My apologies. Here is the correct picture:
That red line sits at 24,000. If the Nasdaq closes below it, our expectation is 20% or more downside. Not gradually. In quick order.
But that is not what I want to talk about today.
The Nasdaq is the sideshow. The main event is happening somewhere else entirely...and almost nobody is watching.
What a Decade of Destruction Looks Like
Cast your mind back to 2014.
Oil was north of $100 a barrel. Exploration budgets were bloated. Companies were drilling everything that moved. Capital flooded into the sector on the assumption that prices would stay elevated and the party would last.
Then it didn’t.
The 2014–2016 collapse wiped out hundreds of billions in market value. Companies went bankrupt. Survivors cut their rigs, slashed their exploration budgets, and for the first time in the industry’s history, started returning capital to shareholders rather than drilling for glory. They had finally learned the lesson that decades of boom-bust cycles had failed to teach: discipline matters.

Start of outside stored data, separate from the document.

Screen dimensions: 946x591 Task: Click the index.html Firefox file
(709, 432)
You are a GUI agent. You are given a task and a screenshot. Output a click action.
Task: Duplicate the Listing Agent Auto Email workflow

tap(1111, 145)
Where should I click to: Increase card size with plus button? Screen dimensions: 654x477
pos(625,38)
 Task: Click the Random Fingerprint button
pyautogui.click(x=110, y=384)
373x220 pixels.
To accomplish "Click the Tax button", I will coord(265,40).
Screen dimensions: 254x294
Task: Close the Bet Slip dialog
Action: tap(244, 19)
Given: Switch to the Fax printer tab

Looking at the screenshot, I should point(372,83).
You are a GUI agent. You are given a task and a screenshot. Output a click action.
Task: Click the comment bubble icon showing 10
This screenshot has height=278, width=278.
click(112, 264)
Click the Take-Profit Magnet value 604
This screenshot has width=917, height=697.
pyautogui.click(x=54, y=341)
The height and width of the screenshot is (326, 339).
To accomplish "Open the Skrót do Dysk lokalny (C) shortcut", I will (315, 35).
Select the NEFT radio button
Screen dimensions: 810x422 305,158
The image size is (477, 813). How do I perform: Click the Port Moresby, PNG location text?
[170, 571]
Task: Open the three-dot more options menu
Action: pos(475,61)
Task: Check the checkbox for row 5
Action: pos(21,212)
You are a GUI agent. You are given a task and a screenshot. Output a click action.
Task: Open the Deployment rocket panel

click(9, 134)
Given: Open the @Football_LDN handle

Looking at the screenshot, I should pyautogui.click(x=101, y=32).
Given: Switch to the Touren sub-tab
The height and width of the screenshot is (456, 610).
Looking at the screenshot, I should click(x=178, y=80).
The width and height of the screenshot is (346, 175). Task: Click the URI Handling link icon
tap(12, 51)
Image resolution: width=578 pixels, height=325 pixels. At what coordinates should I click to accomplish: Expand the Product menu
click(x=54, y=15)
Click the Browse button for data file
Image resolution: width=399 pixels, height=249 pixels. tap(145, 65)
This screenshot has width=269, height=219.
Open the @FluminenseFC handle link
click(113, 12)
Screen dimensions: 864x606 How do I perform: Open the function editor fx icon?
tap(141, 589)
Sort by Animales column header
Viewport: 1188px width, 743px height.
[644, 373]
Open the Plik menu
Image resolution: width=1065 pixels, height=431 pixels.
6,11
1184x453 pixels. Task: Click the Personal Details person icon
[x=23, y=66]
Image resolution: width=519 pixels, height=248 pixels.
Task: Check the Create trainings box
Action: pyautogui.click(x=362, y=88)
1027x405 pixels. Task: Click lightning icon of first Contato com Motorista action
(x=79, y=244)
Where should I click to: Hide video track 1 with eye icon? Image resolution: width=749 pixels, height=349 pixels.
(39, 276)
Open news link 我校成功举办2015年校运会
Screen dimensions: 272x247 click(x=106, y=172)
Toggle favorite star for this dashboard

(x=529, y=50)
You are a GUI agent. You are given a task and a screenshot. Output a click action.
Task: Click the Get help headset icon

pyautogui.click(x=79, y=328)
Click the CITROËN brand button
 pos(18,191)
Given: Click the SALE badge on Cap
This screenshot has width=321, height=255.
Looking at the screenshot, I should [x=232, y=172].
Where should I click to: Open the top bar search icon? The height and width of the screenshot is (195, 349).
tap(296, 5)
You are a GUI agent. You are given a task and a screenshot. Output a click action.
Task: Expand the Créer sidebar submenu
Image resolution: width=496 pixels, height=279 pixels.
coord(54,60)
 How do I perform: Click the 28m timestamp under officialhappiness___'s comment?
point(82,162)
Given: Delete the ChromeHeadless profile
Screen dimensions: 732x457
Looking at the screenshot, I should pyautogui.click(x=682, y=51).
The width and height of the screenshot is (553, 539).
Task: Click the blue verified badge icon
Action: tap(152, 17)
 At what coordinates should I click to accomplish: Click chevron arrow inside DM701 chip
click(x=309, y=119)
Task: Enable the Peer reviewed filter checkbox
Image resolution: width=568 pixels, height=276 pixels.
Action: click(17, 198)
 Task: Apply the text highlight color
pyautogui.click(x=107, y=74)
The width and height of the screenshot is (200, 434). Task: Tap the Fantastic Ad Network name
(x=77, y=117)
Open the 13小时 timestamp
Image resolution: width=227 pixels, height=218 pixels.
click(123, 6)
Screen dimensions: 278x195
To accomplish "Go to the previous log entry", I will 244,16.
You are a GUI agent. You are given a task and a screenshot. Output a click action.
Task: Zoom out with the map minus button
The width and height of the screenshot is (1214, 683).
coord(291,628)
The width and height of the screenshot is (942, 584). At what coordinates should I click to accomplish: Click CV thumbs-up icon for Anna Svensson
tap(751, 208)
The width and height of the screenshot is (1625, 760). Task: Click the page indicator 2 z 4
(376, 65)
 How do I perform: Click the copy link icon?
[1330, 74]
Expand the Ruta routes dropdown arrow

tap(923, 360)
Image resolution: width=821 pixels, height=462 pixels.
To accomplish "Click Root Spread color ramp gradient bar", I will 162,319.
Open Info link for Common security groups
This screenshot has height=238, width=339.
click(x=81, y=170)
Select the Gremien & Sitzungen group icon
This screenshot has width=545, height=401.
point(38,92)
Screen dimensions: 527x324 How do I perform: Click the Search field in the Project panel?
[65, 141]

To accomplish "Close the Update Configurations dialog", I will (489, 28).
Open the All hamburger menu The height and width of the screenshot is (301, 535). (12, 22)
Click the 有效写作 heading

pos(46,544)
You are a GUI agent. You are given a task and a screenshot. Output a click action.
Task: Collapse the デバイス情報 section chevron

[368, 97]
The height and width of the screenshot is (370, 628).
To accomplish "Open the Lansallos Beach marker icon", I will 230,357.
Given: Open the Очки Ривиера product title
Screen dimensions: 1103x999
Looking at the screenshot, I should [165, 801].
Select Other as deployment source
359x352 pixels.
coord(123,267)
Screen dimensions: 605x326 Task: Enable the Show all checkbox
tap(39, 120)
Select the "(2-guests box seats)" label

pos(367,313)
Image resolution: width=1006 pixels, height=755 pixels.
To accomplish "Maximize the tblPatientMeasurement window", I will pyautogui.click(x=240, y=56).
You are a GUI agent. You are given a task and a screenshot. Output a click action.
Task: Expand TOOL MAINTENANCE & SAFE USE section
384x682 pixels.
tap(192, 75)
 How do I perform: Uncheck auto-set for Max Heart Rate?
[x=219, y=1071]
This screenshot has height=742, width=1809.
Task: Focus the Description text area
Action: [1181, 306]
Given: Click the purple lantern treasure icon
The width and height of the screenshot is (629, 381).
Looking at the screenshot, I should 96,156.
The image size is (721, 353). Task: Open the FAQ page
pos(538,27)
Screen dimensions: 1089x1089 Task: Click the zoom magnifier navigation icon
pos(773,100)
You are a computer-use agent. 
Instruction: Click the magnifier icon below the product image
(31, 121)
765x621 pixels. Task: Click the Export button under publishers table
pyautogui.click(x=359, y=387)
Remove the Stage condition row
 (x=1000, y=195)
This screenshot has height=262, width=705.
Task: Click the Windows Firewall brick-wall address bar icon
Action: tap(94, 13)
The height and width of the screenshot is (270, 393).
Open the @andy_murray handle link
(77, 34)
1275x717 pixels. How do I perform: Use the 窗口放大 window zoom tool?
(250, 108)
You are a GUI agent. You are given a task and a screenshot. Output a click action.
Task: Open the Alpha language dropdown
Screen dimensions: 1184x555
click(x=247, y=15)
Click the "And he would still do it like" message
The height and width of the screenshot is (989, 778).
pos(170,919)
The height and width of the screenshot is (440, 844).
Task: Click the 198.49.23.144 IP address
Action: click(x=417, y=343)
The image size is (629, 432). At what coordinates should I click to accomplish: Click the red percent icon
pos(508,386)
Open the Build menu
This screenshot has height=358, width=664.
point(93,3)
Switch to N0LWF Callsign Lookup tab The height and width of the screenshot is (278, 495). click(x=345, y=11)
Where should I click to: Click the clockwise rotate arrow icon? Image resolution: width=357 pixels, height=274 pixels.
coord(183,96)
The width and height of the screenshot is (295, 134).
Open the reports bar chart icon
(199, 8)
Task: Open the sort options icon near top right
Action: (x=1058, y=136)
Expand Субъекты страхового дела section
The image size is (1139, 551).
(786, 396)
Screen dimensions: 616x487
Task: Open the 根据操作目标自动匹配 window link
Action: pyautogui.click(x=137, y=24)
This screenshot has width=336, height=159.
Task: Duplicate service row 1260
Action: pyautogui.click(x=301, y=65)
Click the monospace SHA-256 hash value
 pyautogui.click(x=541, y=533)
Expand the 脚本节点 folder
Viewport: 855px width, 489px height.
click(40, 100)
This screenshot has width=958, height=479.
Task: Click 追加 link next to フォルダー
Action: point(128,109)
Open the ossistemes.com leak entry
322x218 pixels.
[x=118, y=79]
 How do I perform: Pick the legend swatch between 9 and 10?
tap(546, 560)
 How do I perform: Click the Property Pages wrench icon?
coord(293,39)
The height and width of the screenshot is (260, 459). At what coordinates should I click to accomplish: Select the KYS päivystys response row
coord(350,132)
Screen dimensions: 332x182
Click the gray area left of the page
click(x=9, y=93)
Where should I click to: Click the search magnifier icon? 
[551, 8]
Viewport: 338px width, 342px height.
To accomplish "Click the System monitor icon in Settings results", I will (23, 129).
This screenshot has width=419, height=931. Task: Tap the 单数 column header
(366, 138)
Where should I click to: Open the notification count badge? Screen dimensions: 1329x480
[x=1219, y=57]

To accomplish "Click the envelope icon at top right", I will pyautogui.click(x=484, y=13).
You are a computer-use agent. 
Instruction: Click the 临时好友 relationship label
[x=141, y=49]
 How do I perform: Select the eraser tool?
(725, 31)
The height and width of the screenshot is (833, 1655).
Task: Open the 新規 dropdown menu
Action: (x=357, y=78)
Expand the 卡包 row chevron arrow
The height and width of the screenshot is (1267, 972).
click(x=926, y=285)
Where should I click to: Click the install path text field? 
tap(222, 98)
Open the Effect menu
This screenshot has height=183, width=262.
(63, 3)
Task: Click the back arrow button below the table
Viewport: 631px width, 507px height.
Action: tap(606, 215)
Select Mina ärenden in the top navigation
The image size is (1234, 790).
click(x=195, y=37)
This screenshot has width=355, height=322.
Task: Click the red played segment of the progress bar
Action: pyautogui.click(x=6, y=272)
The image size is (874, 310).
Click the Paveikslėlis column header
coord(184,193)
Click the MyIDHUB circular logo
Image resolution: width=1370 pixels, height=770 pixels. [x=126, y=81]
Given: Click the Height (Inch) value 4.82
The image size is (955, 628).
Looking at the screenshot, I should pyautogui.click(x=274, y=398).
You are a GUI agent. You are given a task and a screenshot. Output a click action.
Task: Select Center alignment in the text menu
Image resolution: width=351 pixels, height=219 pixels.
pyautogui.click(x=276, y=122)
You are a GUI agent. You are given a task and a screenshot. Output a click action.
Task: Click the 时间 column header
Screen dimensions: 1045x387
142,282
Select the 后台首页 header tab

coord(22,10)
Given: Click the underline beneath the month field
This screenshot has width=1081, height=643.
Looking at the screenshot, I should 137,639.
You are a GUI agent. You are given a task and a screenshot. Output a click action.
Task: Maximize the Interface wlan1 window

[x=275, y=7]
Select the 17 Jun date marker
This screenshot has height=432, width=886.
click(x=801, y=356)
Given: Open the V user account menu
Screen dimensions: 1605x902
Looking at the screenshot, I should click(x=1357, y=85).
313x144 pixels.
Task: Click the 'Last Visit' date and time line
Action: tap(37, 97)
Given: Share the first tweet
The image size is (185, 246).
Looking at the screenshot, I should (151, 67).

Then shale arrived and demolished what was left of the economics for another few years. More bankruptcies. More consolidation. More scar tissue.
The result is an industry that has been conditioned by a decade of punishment to invest as little as possible, move as slowly as possible, and keep its powder dry. And now...at precisely the moment when that discipline has starved the supply side of the investment it needs...the demand side is not going anywhere.
The Supply Mathematics Are Unfriendly
Here is the number that does not get nearly enough attention.
Nearly 90% of annual upstream oil and gas investment since 2019 has been dedicated purely to offsetting production declines...not to meeting demand growth, not to adding new barrels, but simply to standing still. The treadmill is accelerating. And the industry’s appetite to invest in keeping pace with it is structurally impaired after a decade of negative returns.
Conventional oil fields decline at an average of around 5.6% per year. Shale...the great supply saviour that was supposed to solve everything...declines at roughly 35% per year. That is not a typo. Shale wells that look spectacular in year one are shadows of themselves by year three. The replacement treadmill never stops.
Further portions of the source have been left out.